Introducing Spatial Mapping and Meshing

Our 0.11.1 SDK release introduced Spatial Mapping and Meshing feature to the Snapdragon Spaces developer community. Learn more about our approach and important factors when getting started.

Snapdragon Spaces Blog

Introducing Spatial Mapping and Meshing

Our 0.11.1 SDK release introduced the Spatial Mapping and Meshing feature to the Snapdragon Spaces™ developer community. Read on to learn more about our engineering team approach, use cases and important factors to consider when getting started.

April 7, 2023

What is Spatial Mapping and Meshing?

Spatial Mapping and Meshing is a feature of Snapdragon Spaces SDK that provides users with an approximate 3D environment model. This feature is critical in helping smart glasses understand and reconstruct the geometry of the environment. Spatial Mapping and Meshing offers both a detailed 3D representation of the environment surrounding the user and a simplified 2D plane representation. Meshing is needed to calculate occlusion masks or running physics interactions between virtual objects with the real world. Snapdragon Spaces developers can access to every element of the mesh (vertex) and request updates to it. Planes are used whenever just a rough understanding of the environment is enough for the application.
For example, when deciding to place an object on top of a table, or a wall. Only the most important planes are returned by the API, since there is a trade-off between how many planes can be extracted and how fast they can be updated with new information from the environment.
In addition to meshes and planes, developers can use collision check to see whether a virtual ray intersects the real world. This is useful for warning the user when they approach a physical boundary – either for safety or for triggering an action from the app.

Why use Spatial Mapping in your AR experiences?

A big part of how well users perceive your app lies in understanding the environment and adapting your application to it. If you strive to achieve higher realism for your digital experiences, Spatial Mapping and Meshing is the right choice. Why? As humans, we can understand the depth of space using visual cues that are spread around us in the real world. Occlusion is one of the most apparent depth cues – it happens when parts or entire objects hide from view, covered by other objects. Light also provides plenty of other natural depth clues – like shadows and glare on objects. Spatial Mapping and Meshing allows to emulate human vision and provide vital information to your augmented reality app to intake depth cues from the real world.
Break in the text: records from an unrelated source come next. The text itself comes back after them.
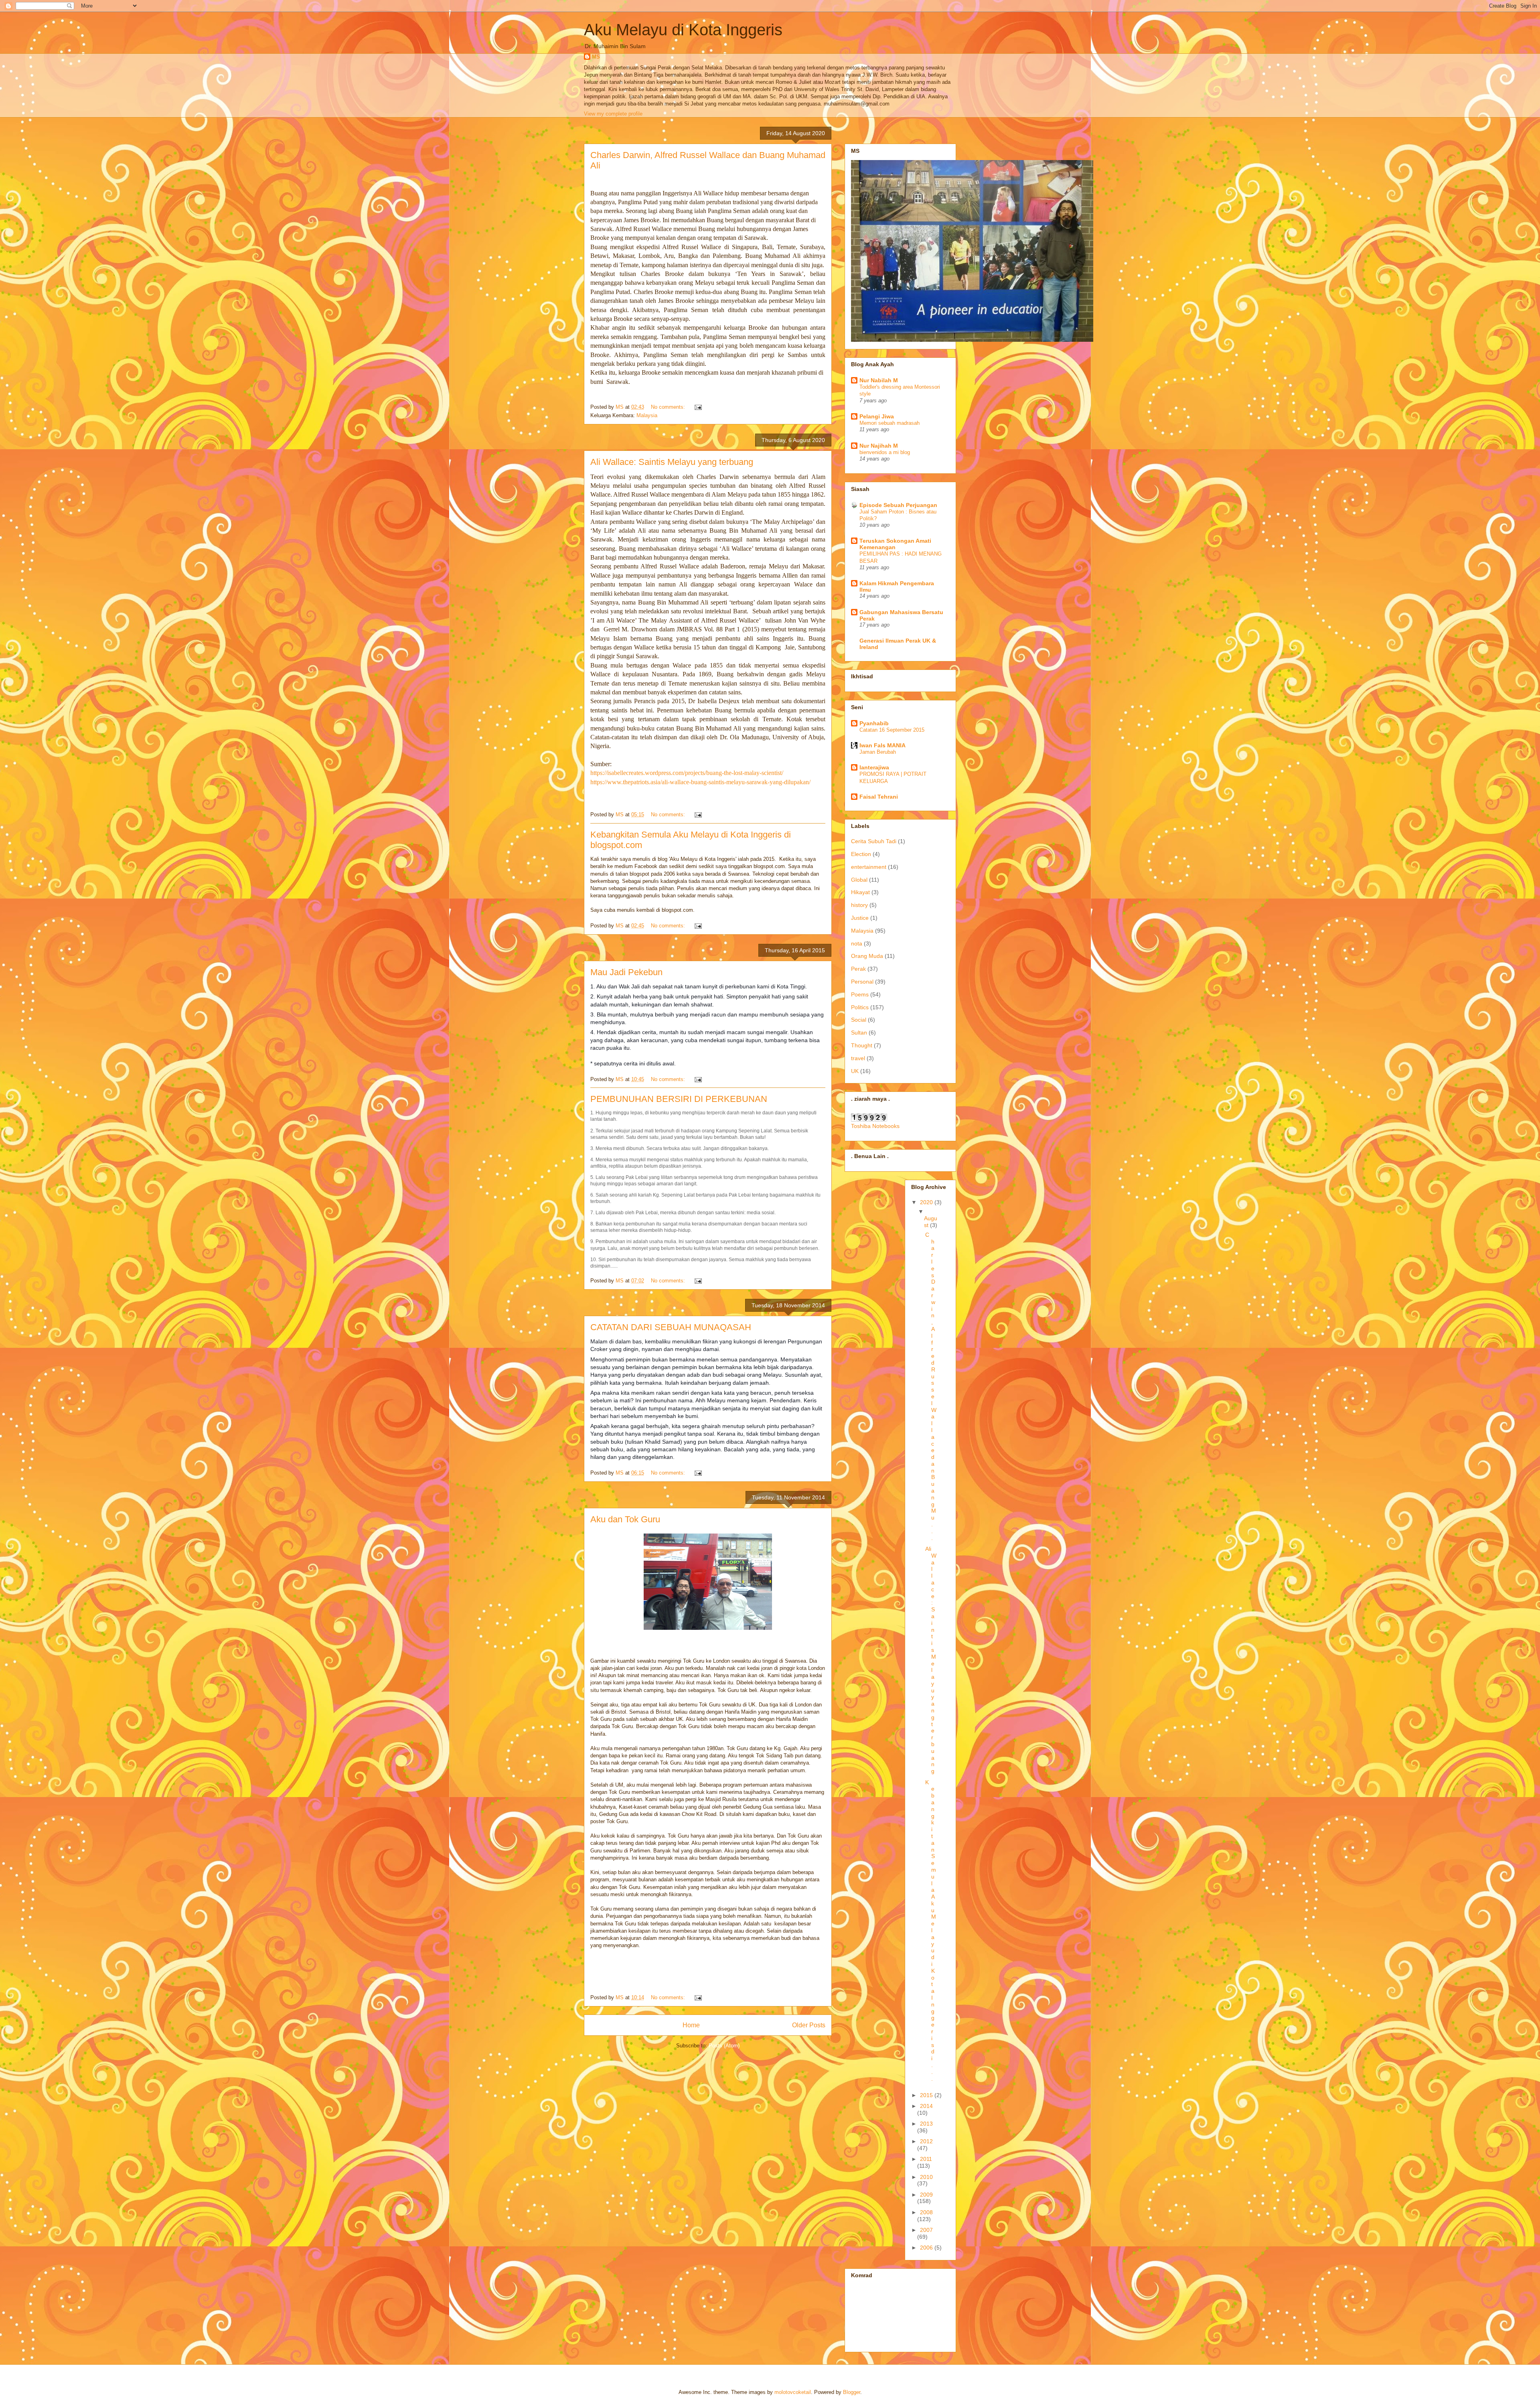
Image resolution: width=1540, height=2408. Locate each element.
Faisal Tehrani (878, 796)
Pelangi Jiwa (876, 416)
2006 (927, 2247)
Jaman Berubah (877, 752)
“The Sphere team has been incredibly excited for the Snapdragon Space’s release with Spatial Mapping and Meshing” says Colin Yao, CTO at Sphere. “Sphere is an immersive collaboration solution that offers connected workforce use-cases, training optimization, remote expert assistance, and holographic build planning in one turnkey application. As you can imagine, spatial mesh is a fundamental component of the many ways we use location-based content. By allowing the XR system to understand and interpret the physical environment in which it operates, we can realistically anchor virtual objects and overlays in the real-world” adds Yao. “Lenovo’s ThinkReality A3 smart glasses are amongst the hardware we support, and Sphere’s users that operate on this device will especially benefit from Spatial Mapping and Meshing becoming available.”

How does Snapdragon Spaces engineering team approach Spatial Mapping and Meshing?
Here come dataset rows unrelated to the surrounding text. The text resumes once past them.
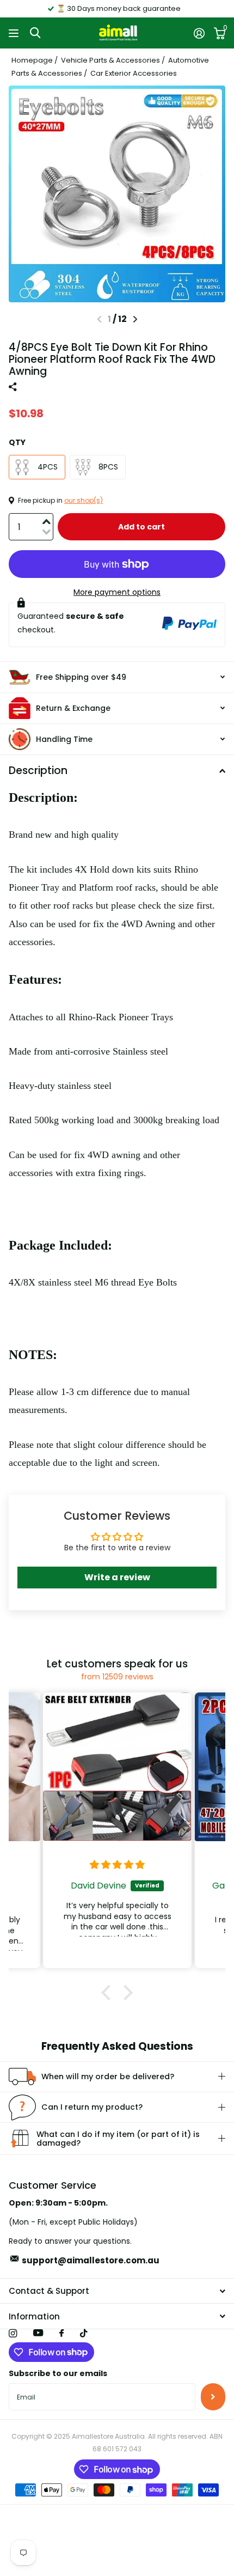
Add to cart (141, 526)
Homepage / (35, 60)
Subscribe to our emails (58, 2373)
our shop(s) (83, 500)
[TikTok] (84, 2333)
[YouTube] (38, 2333)
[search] (35, 33)
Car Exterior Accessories (133, 73)
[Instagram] (13, 2333)
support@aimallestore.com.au (90, 2260)
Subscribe (213, 2396)
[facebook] (61, 2333)
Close (117, 2291)
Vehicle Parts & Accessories (110, 60)
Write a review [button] (117, 1577)
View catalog (15, 33)
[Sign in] (199, 33)
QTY (17, 442)
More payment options (117, 592)
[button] (135, 319)
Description (38, 770)
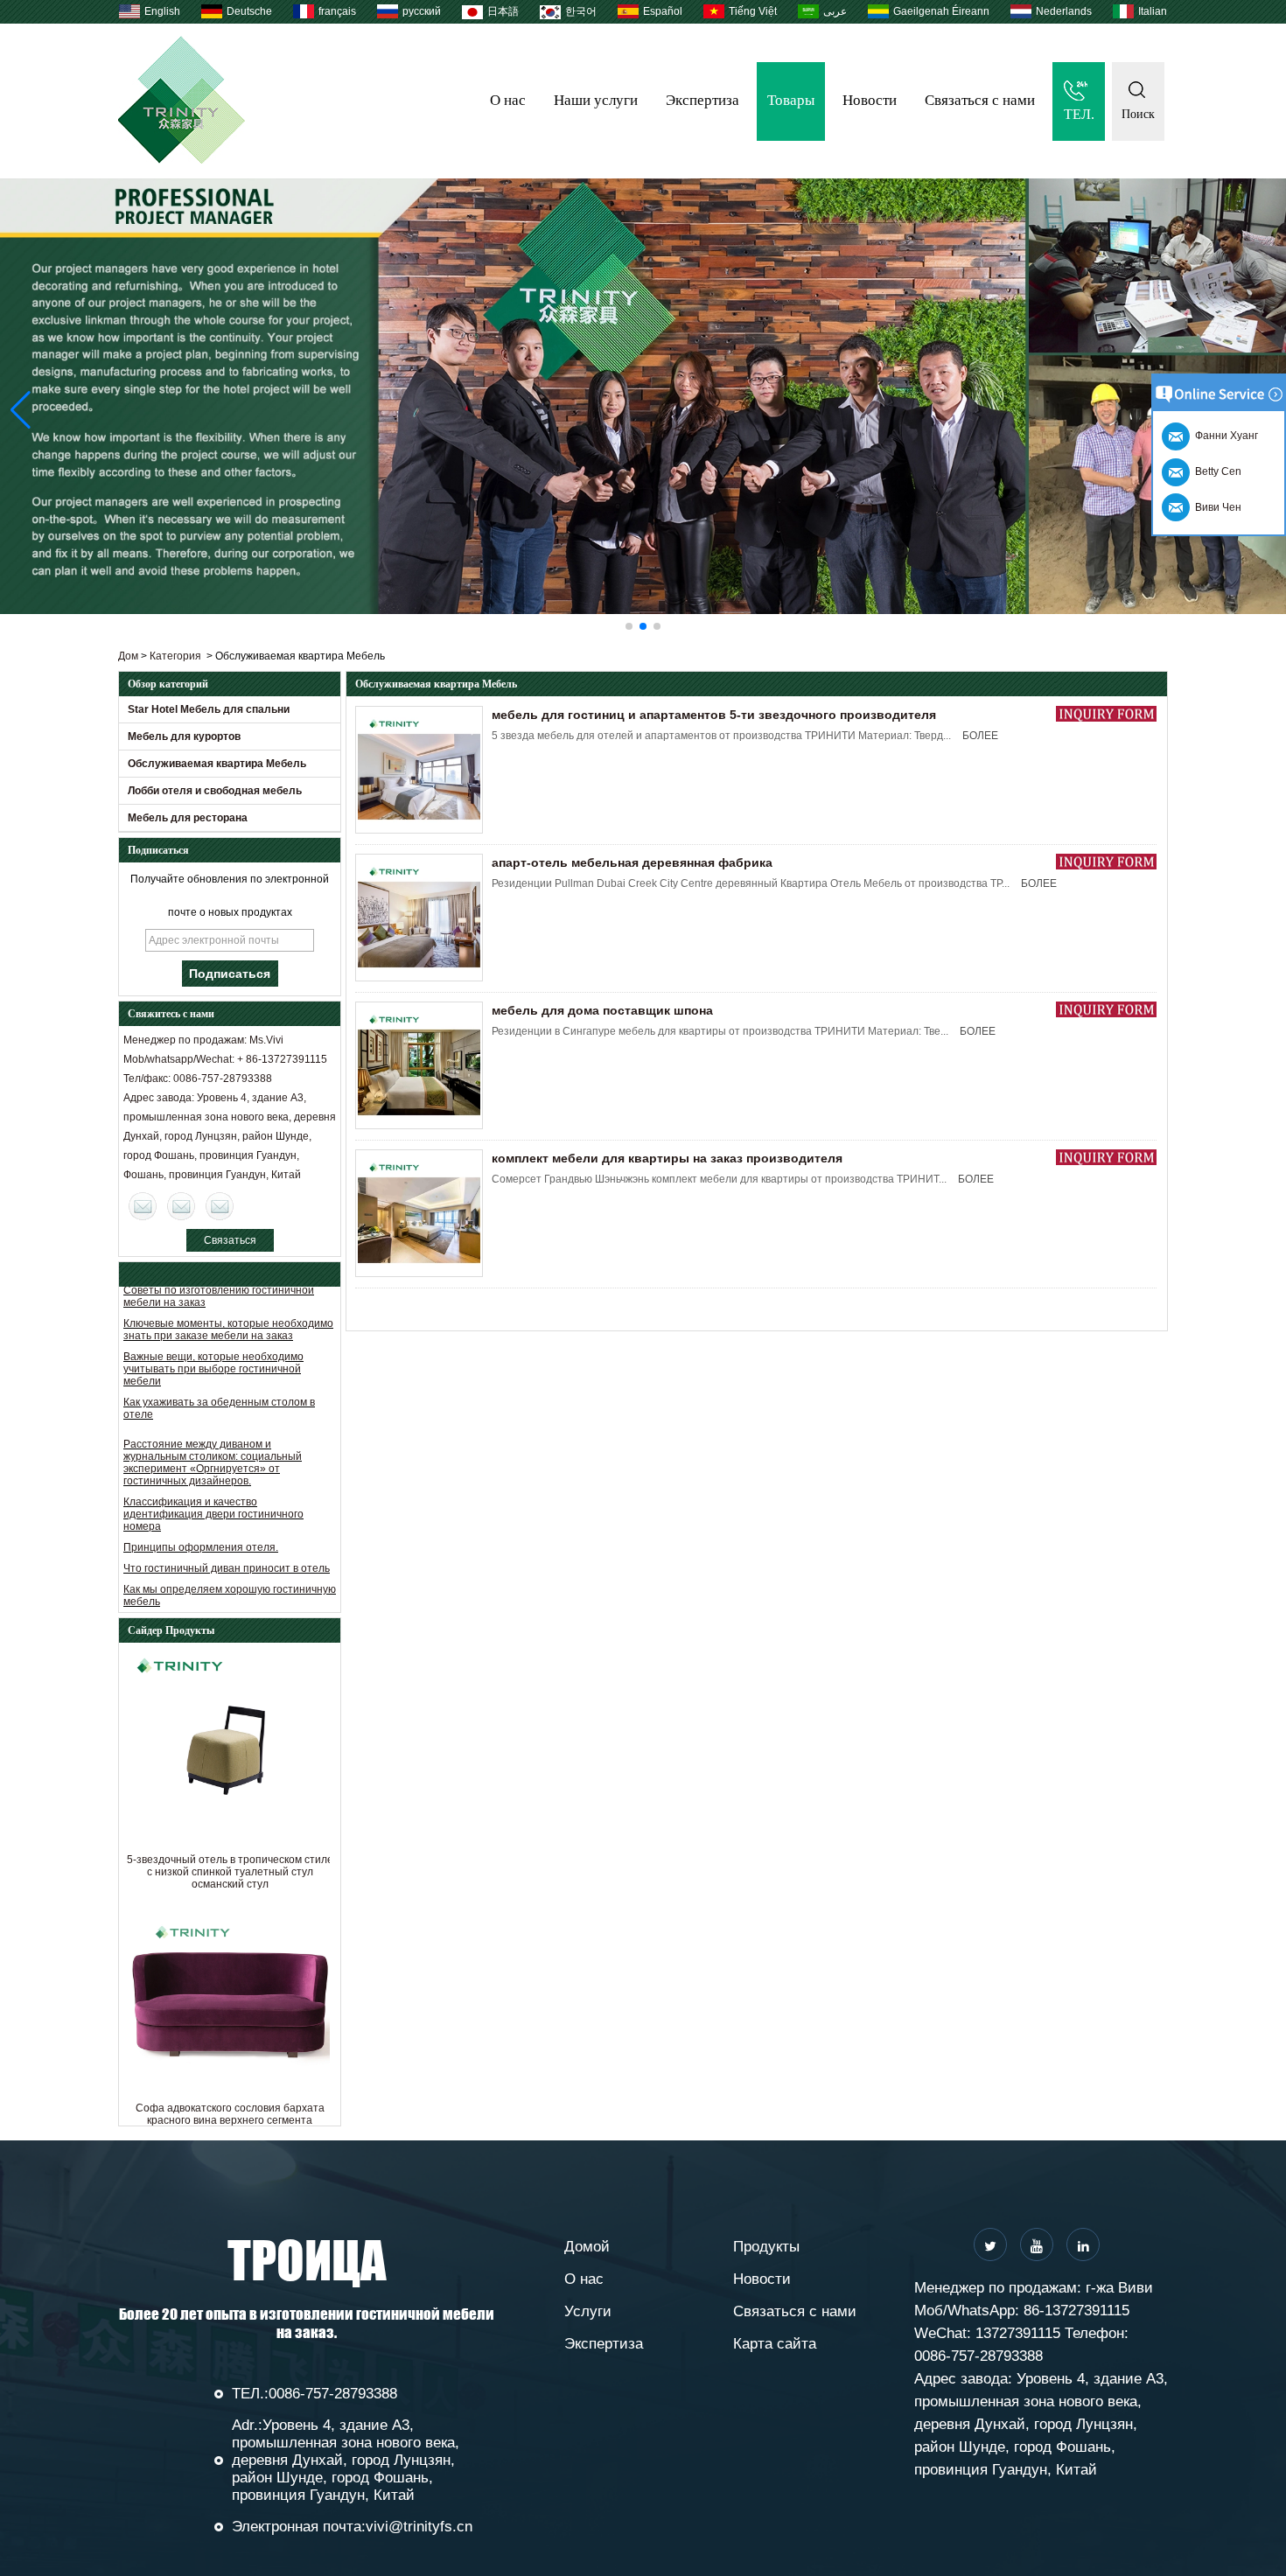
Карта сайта (774, 2343)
Our engineering team’s approach to Spatial Mapping and Meshing is based on two parallel components – frame depth perception and 3D depth fusion. Read on to learn more about each.

Frame Depth Perception We leverage the power of machine learning by training neural networks on a large and diverse set of training data. Additionally, our data set benefits from running efficiently on the powerful Snapdragon® neural processor chips. To scale the diversity and representability of our training datasets, we do not limit the training data to supervised samples (e.g. set of images with measured depth for every pixel). Instead, we leverage unlabelled samples and benefit from self-supervised training schemes. Our machine learning models are extensively optimized to be highly accurate and computationally efficient compared to sensor-based depth observations – all thanks to a hardware-aware model design and implementation.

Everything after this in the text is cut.